An efficient solution to Hidden Markov Models on trees with coupled branches
Farzan Vafa, Sahand Hormoz
TL;DR
The paper addresses Hidden Markov Models on trees with coupled branches, a realistic setting for biological lineages where sister cells share dependencies. It develops a dynamic-programming framework that extends forward-backward and Viterbi-style methods to tree structures with coupling, achieving a complexity of $O(|T|N^{n+1})$ (and $O(TN^3)$ for binary trees) while incorporating scaling to avoid underflow. An EM-based learning procedure estimates $a$, $b$, and $\pi$ with explicit, numerically stable update formulas, and a self-consistency check framework validates model assumptions. The work includes a Python implementation and simulations showing reliable parameter recovery and practical applicability to lineage-like data, enabling more faithful inference of hierarchical biological processes.
Abstract
Hidden Markov Models (HMMs) are powerful tools for modeling sequential data, where the underlying states evolve in a stochastic manner and are only indirectly observable. Traditional HMM approaches are well-established for linear sequences, and have been extended to other structures such as trees. In this paper, we extend the framework of HMMs on trees to address scenarios where the tree-like structure of the data includes coupled branches -- a common feature in biological systems where entities within the same lineage exhibit dependent characteristics. We develop a dynamic programming algorithm that efficiently solves the likelihood, decoding, and parameter learning problems for tree-based HMMs with coupled branches.

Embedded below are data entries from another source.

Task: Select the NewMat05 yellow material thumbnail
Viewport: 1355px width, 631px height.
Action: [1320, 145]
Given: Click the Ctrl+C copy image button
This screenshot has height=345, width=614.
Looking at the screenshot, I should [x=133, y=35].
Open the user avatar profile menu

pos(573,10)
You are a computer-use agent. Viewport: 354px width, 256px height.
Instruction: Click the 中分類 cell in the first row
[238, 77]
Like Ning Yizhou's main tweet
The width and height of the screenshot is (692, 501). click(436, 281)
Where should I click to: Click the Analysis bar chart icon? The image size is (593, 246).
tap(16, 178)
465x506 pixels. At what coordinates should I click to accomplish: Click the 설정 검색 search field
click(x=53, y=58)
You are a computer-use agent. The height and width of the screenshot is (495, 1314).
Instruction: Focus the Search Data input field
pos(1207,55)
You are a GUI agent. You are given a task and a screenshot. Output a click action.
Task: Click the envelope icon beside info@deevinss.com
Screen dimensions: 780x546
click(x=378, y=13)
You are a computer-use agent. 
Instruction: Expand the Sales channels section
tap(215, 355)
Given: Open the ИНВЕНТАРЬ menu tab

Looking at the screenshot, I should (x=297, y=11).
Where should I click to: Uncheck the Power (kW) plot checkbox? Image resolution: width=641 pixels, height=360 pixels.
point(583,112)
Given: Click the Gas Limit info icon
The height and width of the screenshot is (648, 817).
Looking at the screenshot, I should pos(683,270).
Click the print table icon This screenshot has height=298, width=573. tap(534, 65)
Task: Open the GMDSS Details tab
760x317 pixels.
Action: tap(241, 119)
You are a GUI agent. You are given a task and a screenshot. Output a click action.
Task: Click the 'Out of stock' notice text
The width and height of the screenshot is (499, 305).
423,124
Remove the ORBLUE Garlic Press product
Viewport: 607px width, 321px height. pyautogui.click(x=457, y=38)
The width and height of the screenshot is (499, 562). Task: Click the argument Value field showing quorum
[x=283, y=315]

Our approach scales polynomially with the number of states and nodes, making it computationally feasible for a wide range of applications and does not suffer from the underflow problem. We demonstrate our algorithm by applying it to simulated data and propose self-consistency checks for validating the assumptions of the model used for inference. This work not only advances the theoretical understanding of HMMs on trees but also provides a practical tool for analyzing complex biological data where dependencies between branches cannot be ignored.